Bagikan:

JAKARTA  - Hakim Konstitusi Saldi Isra menilai Penjabat (Pj) Gubernur hingga kepala daerah di beberapa wilayah tak netral dalam Pemilihan Presiden (Pilpres) 2024.

Hal itu merupakan salah satu alasannya berbeda pendapat atau dissenting opinion dengan hakim konstitusi lainnya di balik putusan Mahkamah Konstitusi (MK) yang menolak permohona kubu Anies Baswedan dan Muhaimin Iskandar terkait Perselisihan Hasil Pemilihan Umum (PHPU) Presiden dan Wakil Presiden 2024.

"Setelah membaca keterangan Bawaslu dan fakta yang terungkap dipersidangan serta mencermati alat bukti para pihak secara seksama, saya menemukan bahwa terdapat masalah netralitas Pj, kepala daerah," ujar Saldi dalam persidangan di MK, Senin, 22 April.
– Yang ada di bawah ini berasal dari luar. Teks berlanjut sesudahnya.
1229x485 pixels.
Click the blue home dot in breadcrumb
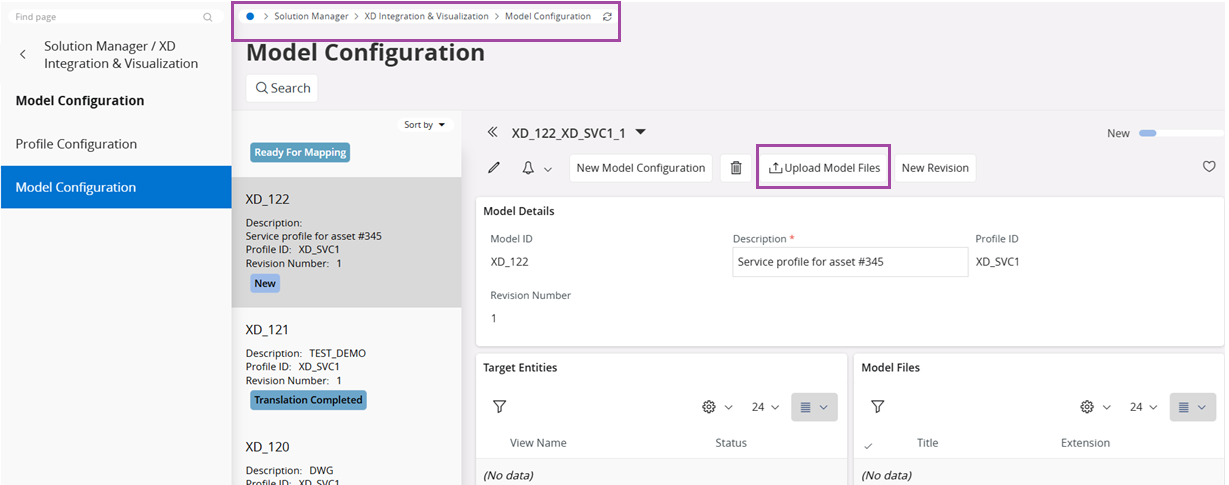click(x=250, y=17)
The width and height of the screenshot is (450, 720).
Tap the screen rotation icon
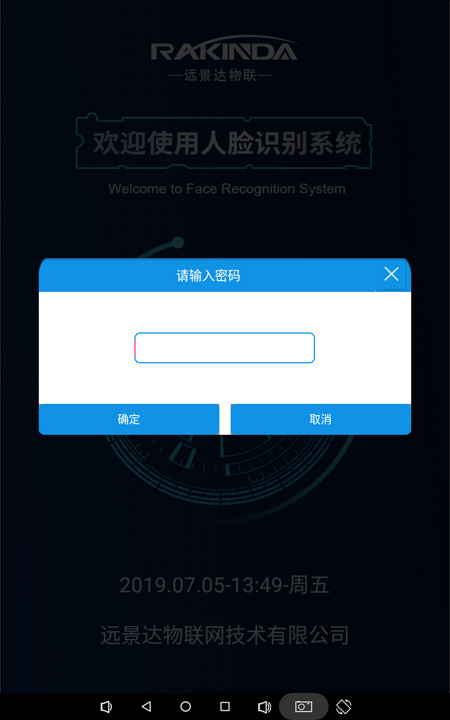pyautogui.click(x=343, y=706)
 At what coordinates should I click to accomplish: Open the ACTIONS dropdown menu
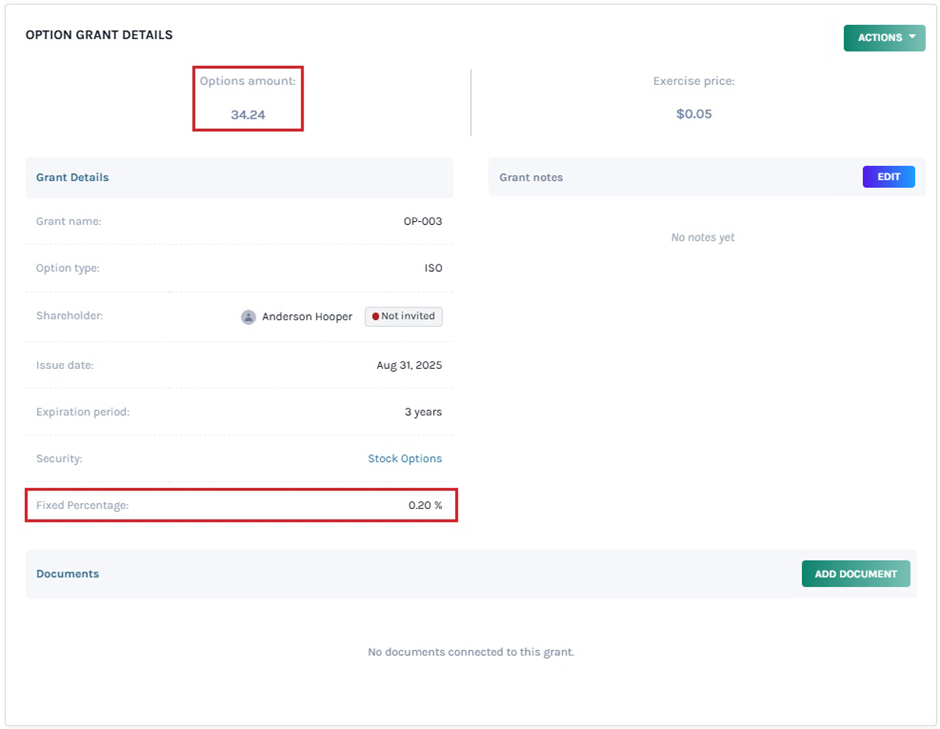coord(883,38)

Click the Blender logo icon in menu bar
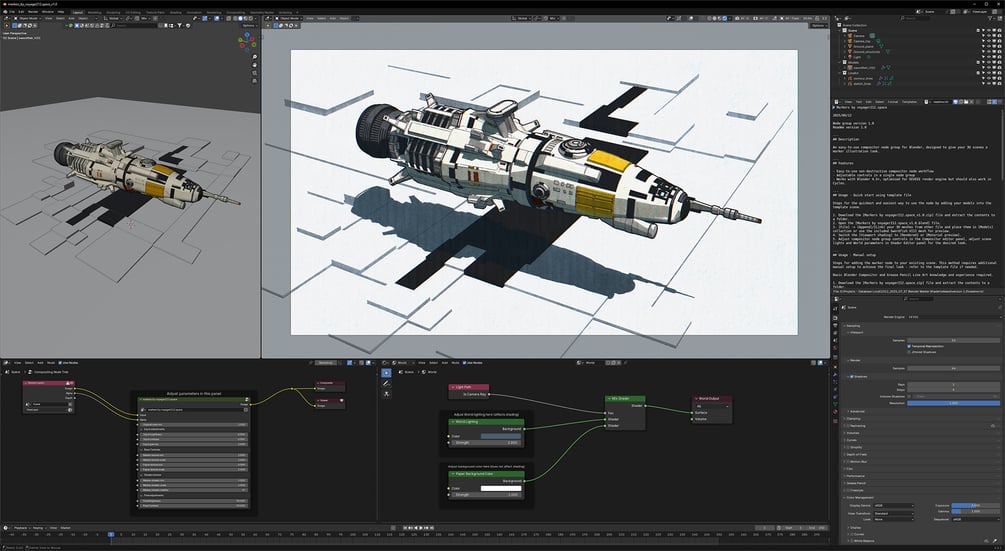[5, 12]
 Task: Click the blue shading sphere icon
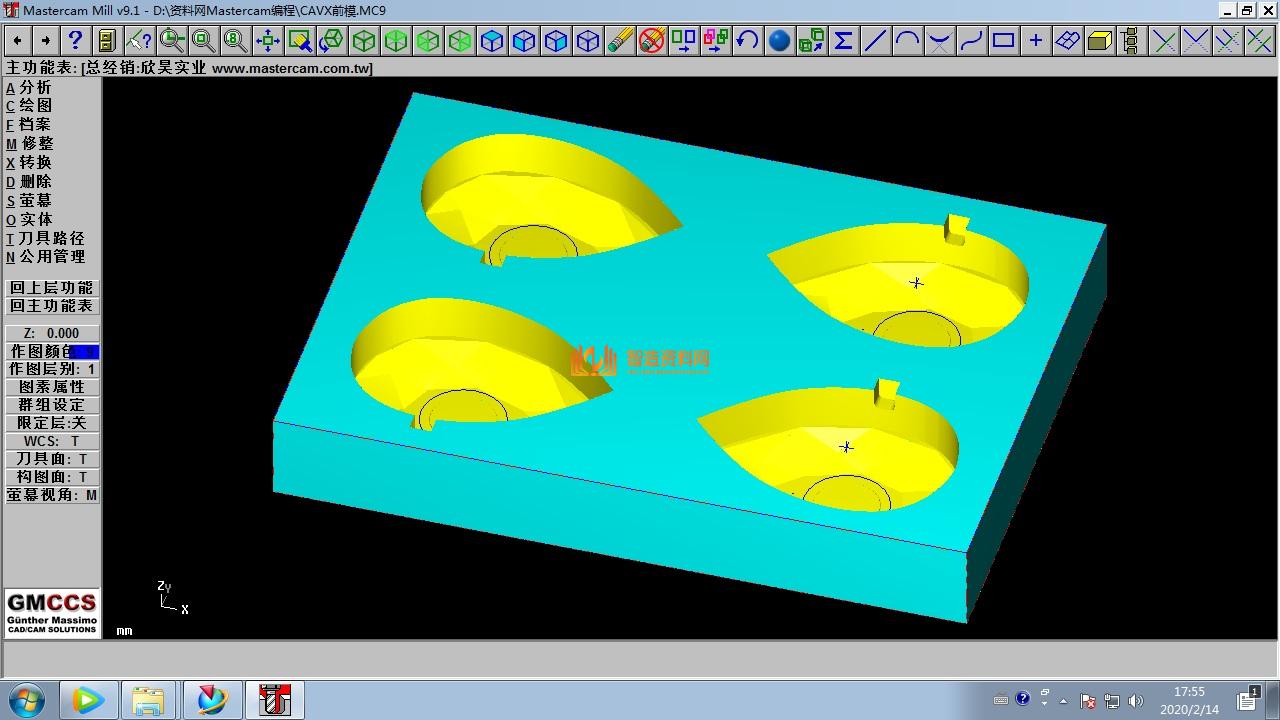[779, 40]
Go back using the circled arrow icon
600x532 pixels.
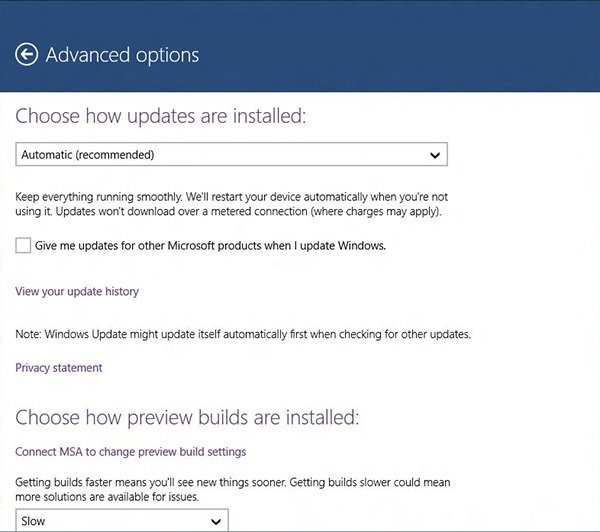coord(26,54)
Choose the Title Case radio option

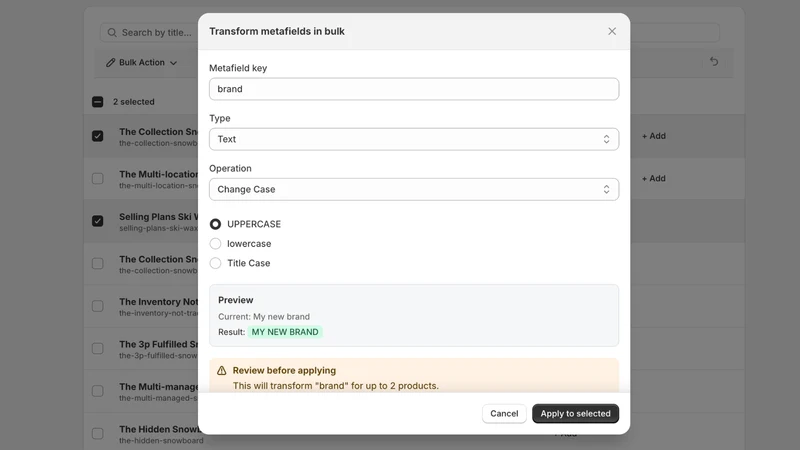(215, 263)
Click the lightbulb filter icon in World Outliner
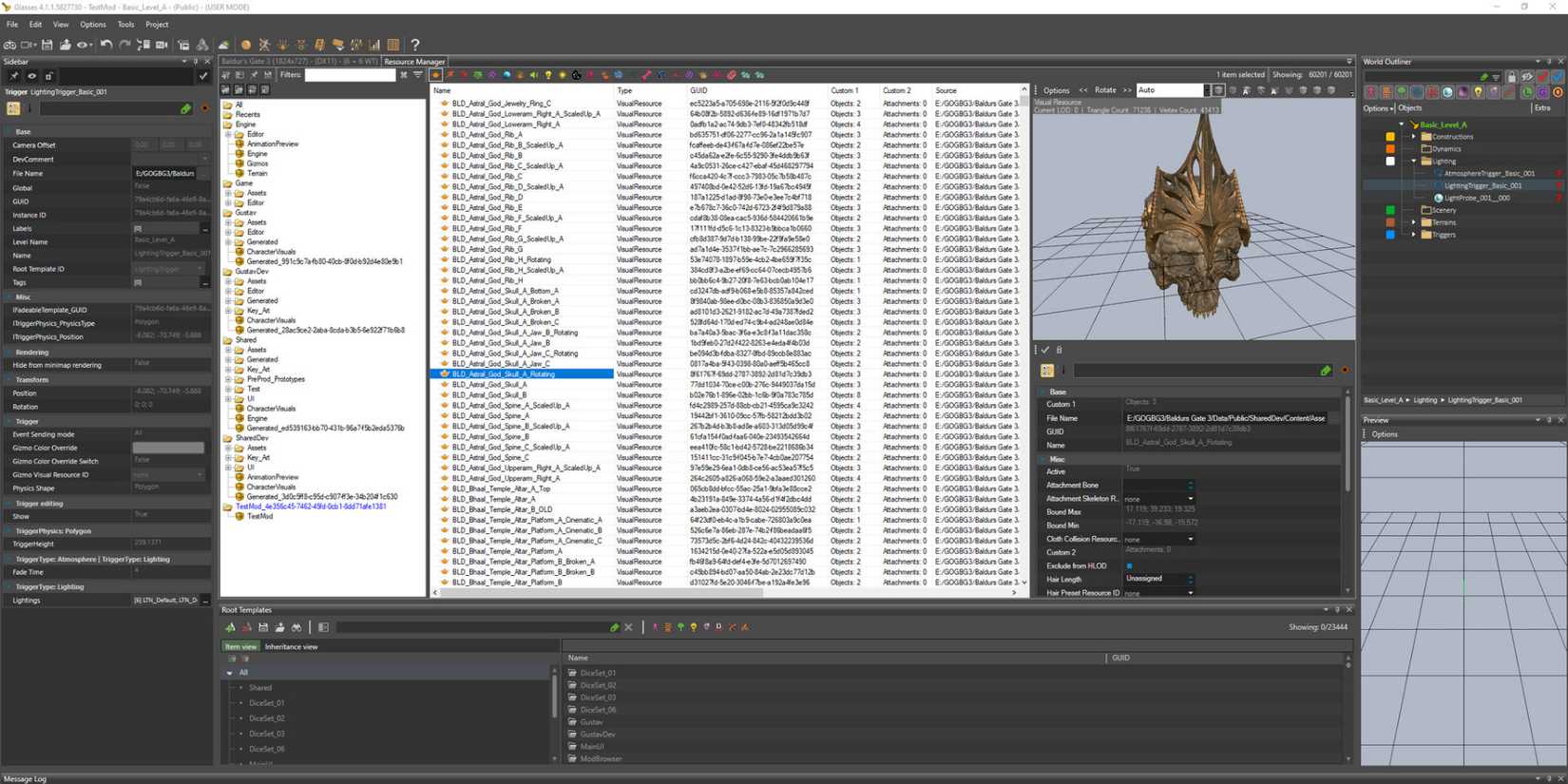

Bahkan, diyakini ada aksi pengerahan kepala desa yang terjadi antara lain di Sumatera utara, Jakarta, Banten, Jawa Tengah, Kalimatan Barat, dan Sulawesi Selatan.

Saldi menjelaskan bentuk ketidaknetralan Pj Kepala Daerah di antaranya berupa penggerakan ASN dan pengalokasian sebagain dana desa sebagai dana kampanye.

"Ajakan terbuka untuk memilih paslon yang memiliki komitmen jelas untuk kelanjutan IKN, pembagian bansos atau bantuan lain kepada para pemilih dengan memggunakan kantong yang identik dengan identitas paslon tertentu," sebutnya.

"Penyelenggaraan kegiatan massal dengan menggunakan baju dan kostum menonjolkan keberpihakan kepada paslon tertentu, pemasangan alat pegara kampanye di kantor pemerintahan daerah serta ajakan untuk memilih paslon di medsos dan gedung milik pemerintah," sambung Saldi.

Mengenai pengerahan kepala daerah, Saldi menyebut terungkap pada persidangan di beberapa daerah semisal Jakarta dan Jawa Tengah.

"Terungkap juga sebagai fakta di persidangan adanya pengerahan kepala desa antara lain seperti Jakarta dan Jawa Tengah," kata Saldi.

Diketahui, MK menolak permohonan Anies-Muhaimin. Mahkamah menilai dalil yang diajukan pihak pemohon tidak berlandaskan hukum.

"Menolak permohonan pemohon untuk seluruhnya," ujar Ketua MK Suhartoyo saat membacakan amar putusan.